O estudo de Shleifer e Vishny (1997) divide-se em 8 seções, nas quais os autores traçam o marco teórico da teoria da agência com vistas às motivações para fornecedores de capital confiarem seus recursos a um gestor. Adicionalmente, tratam discutem a proteção legal dos investidores e a concentração de capital como as duas abordagens mais comuns ao se tratar de governança corporativa. Fica evidenciado que a diversidade de sistemas de governança entre os países (por exemplo, os modelos americano, alemão e japonês). Contudo, os autores alertam para a inexistência de um sistema superior. Não se trata de adotar o sistema adotado por um país, independentemente do quão eficiente pareça, mas avaliar como introduzir mecanismos de proteção legal aos investidores. Além dos investidores tradicionais, os credores também dispensam atenção relevante para a governança corporativa, pois possuem altos investimentos e, evidentemente, tem interesse no seu retorno. Os credores, tais como bancos, exercem poder sobre os direitos dos minoritários e investidores por meio de suas cláusulas contratuais para concessão de crédito (covenants) além de sua remuneração não ser residual.

O survey de Shleifer e Vishny (1997) revelou limitações nos sistemas de governança ao redor do mundo. Seja pelo fato de o sistema legal dos países divergirem, a concentração de capital está presente em percentual importante das firmas (Fama & Jensen, 1983; Shleifer & Vishny, 1997), o custo benefício da implantação de sistemas de governança não ser muito claro, o nível informacional fora de mercados maduros (como o americano) ou pelo fato de não haver certeza quanto a eficiência da governança corporativa frente às dinâmicas políticas e econômicas de cada país, Shleifer e Vishny (1997) não arriscam lançar opiniões sobre as questões de governança corporativa levantadas por eles. São céticos quanto a disponibilidade de respostas persuasivas sobre a temática.

Portanto, de acordo com as pesquisas discutidas nessa resenha (Fama & Jensen, 1983; Jensen & Meckling, 1976; La Porta et al., 1998; Shleifer & Vishny, 1997), é possível observar a persistência dos problemas de agência desde sua divulgação acadêmica, nos anos 30, até os dias atuais. Os esforços empreendidos pela academia e pelos profissionais das corporações se direcionam para reduzir os conflitos de agência e nunca os eliminar. Possivelmente, a condição utilitarista do ser humano, já descrito por Jensen e Meckling (1976) ao citar Adam Smith e corroborar em sua pesquisa, seja persistente por muito mais tempo. Assim, as práticas de sobrevivência das empresas, apontadas por Fama e Jensen (1983), são úteis na redução de custos de agência, entretanto os dois surveys apresentados (La Porta et al., 1998; Shleifer & Vishny, 1997), demonstram preponderância de práticas que indicam esforços de agentes com empowerment em atingir seus interesses em detrimento de outrem. O mercado precisa e sobrevive sob a perspectiva de cumprimento de contratos e se espera, então, inovação nos mecanismos capazes de reduzir o risco de seu inadimplemento.

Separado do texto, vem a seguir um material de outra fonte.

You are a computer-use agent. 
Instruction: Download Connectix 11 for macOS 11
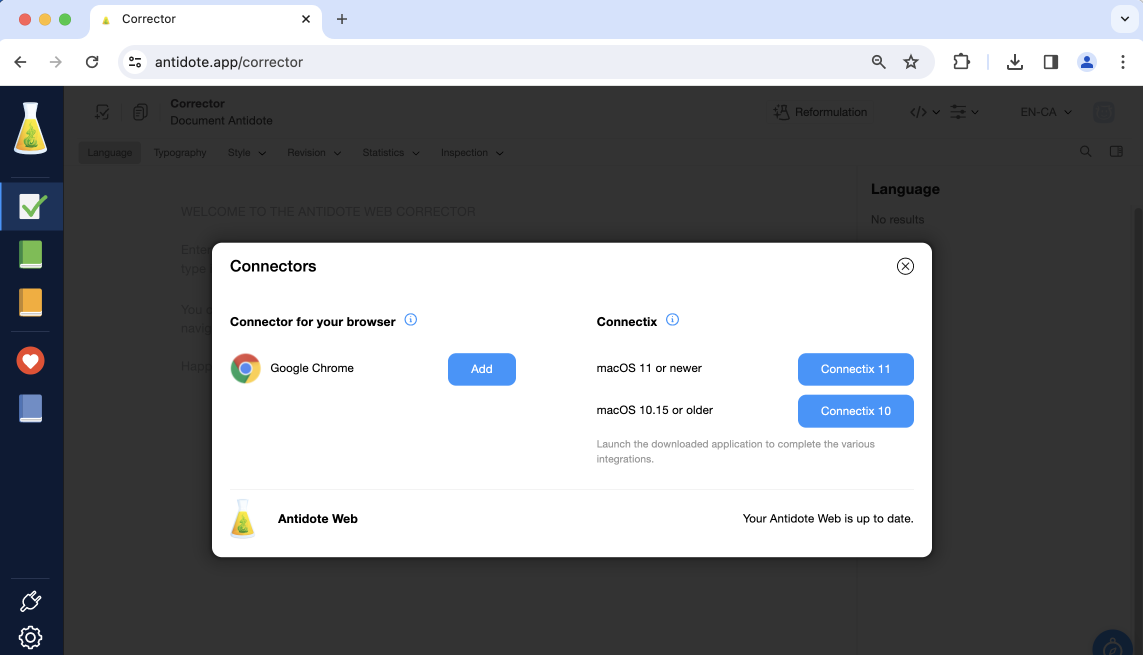[855, 369]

Coase, R. H. (1937). The nature of the firm. Economica, 4(16), 386–405.

Fama, E. F., & Jensen, M. C. (1983). Separation of ownership and control. Journal of Law and Economics, 26(2), 301–325.

Jensen, M. C., & Meckling, W. H. (1976). Theory of the firm: managerial behavior, agency costs and ownership structure. Journal of Financial Economics, 3, 305–360.

La Porta, R., Lopez-de-Silanes, F., & Shleifer, A. (1998). Corporate ownership around the world. Ssrn, 1, 1–69.

Shleifer, A., & Vishny, R. W. (1997). A survey of corporate governance. The Journal of Finance, 52(2), 737–783.